Cellular Mechanism by Which Genetic Variations in Human ATP2B4 Gene Protect Against Severe Malaria

Background: Recent genome-wide association and cross-sectional studies have identified novel human genetic polymorphisms associated with alterations in severe malaria risk. Some of the strongest associations have been identified in the ATP2B4 gene. ATP2B4 codes for PMCA4b, the primary regulator of erythrocyte calcium concentration. Methods: To investigate the cellular mechanisms by which polymorphisms in ATP2B4 alter malaria pathogenesis, we performed in vitro assays that model malaria pathogenesis on red blood cells (RBCs) collected from individuals (n=96) with and without copies of ATP2B4 variant haplotype.
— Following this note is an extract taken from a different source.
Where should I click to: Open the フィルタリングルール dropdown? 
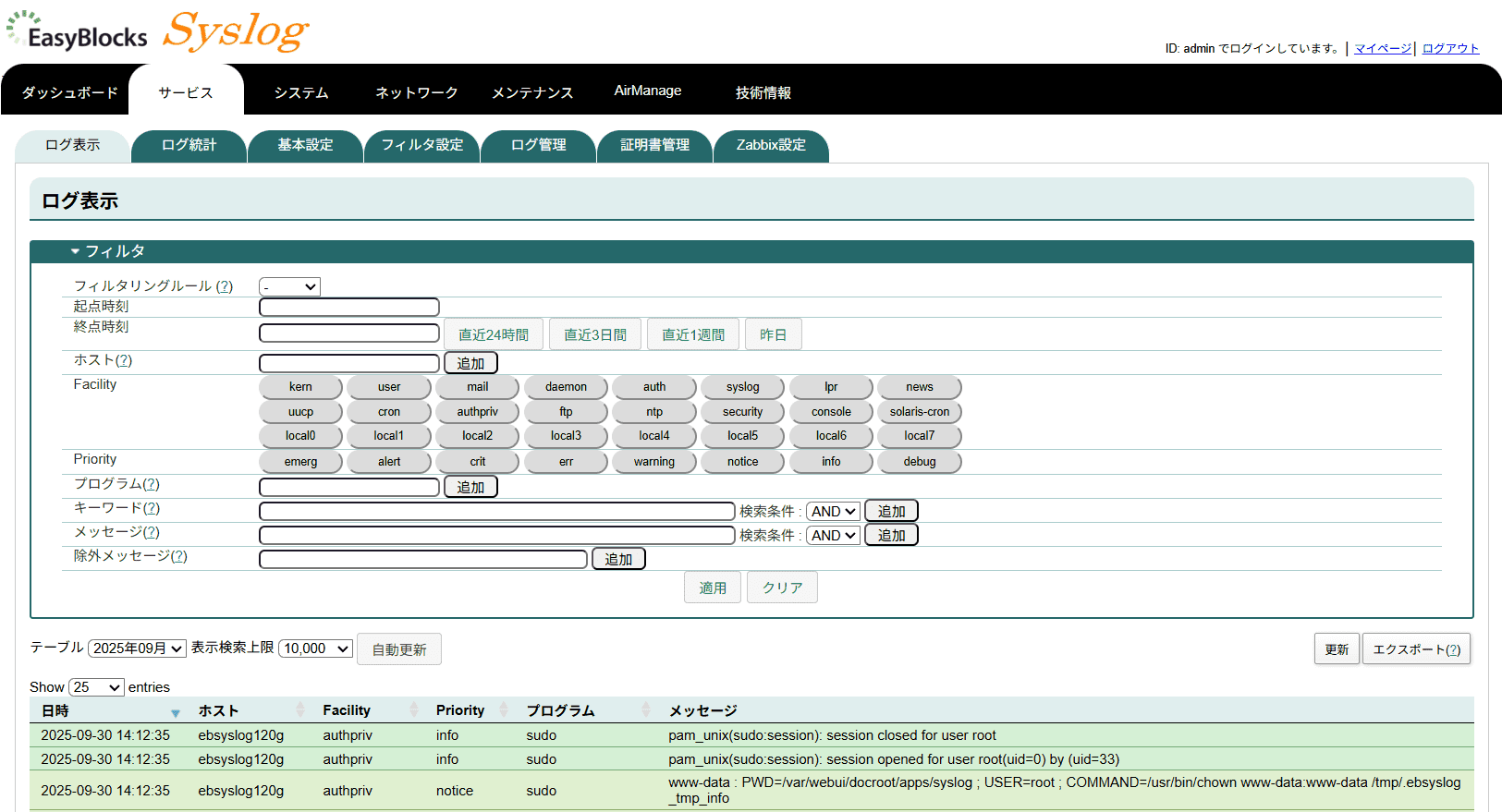pyautogui.click(x=289, y=287)
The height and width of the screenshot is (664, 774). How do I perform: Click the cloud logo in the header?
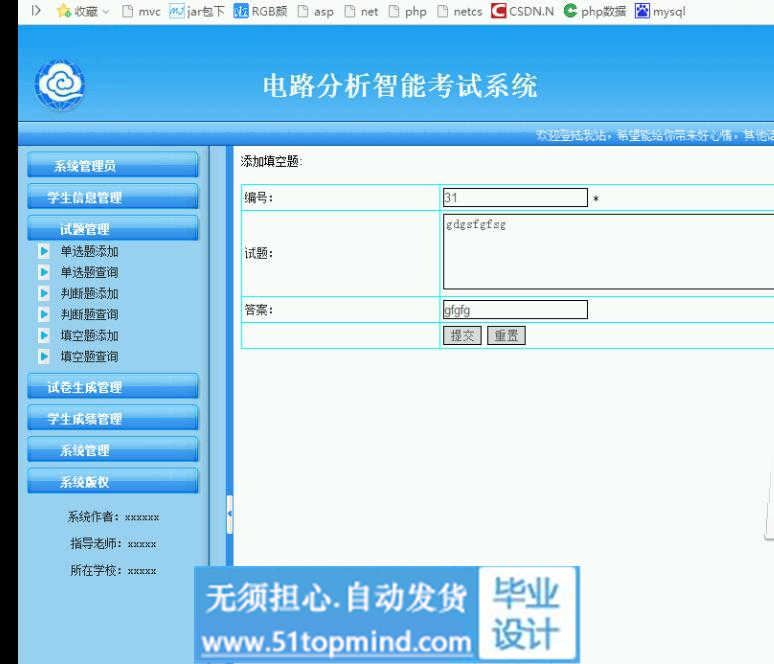pyautogui.click(x=60, y=86)
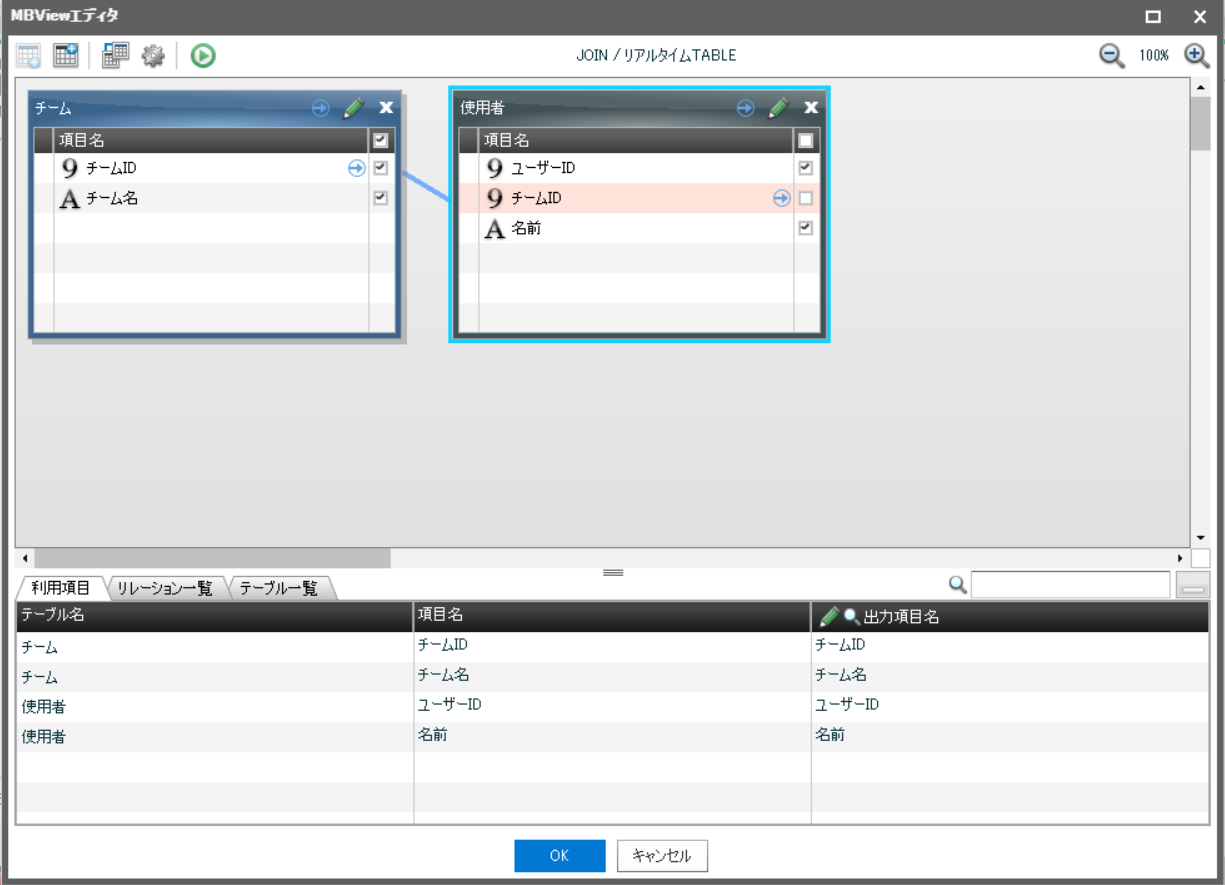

Findings: We found reduced rates of PMCA4b expression (p<0.0001), calcium expulsion (p<0.0001) and Plasmodium falciparum growth in RBCs from homozygote carriers of the mutant haplotype (p<0.01). We were unable to detect any difference in adhesion or var-gene expression in malaria infected RBCs with and without the variant ATP2B4 haplotype. Interpretation: This data is consistent with the conclusion that polymorphisms in ATP2B4, protect against severe falciparum malaria by controlling parasite density rather than adhesion and invasion. Funding: This work was supported by the Medical Research Council Unit The Gambia at London School of Hygiene and Tropical Medicine (MRCG at LSHTM) PhD fellowship. We acknowledge core funding to the MRC International Nutrition Group through MCA760-5QX00 from the UK Medical Research Council (MRC) and the UK Department for International Development (DFID) under the MRC/DFID Concordat agreement. Declaration of Interest: None to declare. Ethical Approval: The study proposal was reviewed and approved by the Scientific Coordinating Committee of the Medical Research Council Unit The Gambia at London School of Hygiene and Tropical Medicine (MRCG at LSHTM) and ethical approval was granted by the Joint Gambia Government/Medical Research Council Ethics committee (SCC number 1421).